(Data listing)
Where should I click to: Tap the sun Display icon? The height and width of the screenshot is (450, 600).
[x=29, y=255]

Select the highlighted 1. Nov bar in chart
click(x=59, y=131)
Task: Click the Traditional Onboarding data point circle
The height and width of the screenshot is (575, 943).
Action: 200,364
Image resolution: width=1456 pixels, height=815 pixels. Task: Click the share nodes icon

_Stated problem_: Find each line above that contains the string "Task" and copy those lines in full.

_Solution_:
Task: Click the Traditional Onboarding data point circle
Image resolution: width=1456 pixels, height=815 pixels. Task: Click the share nodes icon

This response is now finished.